▸ Requirements
Express the listing from the line containing "Task: Select the" through its end, inclusive, as a two-column CSV headed "prompt" and "target", with one row per item. Give each item's text and its answer in a single quoted field, replace line breaks with spaces, and omit the pictures.

# # # # #

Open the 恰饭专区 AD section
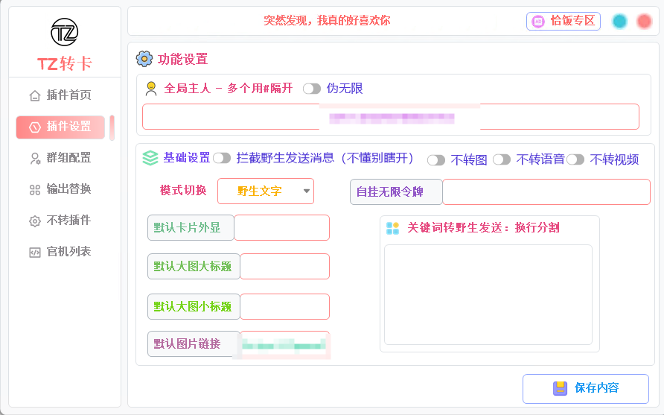 pos(564,21)
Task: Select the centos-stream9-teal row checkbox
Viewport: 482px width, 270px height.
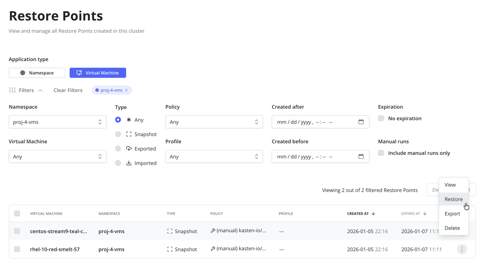Action: (x=17, y=231)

# # # # #

▸ Answer to the task
prompt,target
"Task: Select the centos-stream9-teal row checkbox Viewport: 482px width, 270px height.","Action: (x=17, y=231)"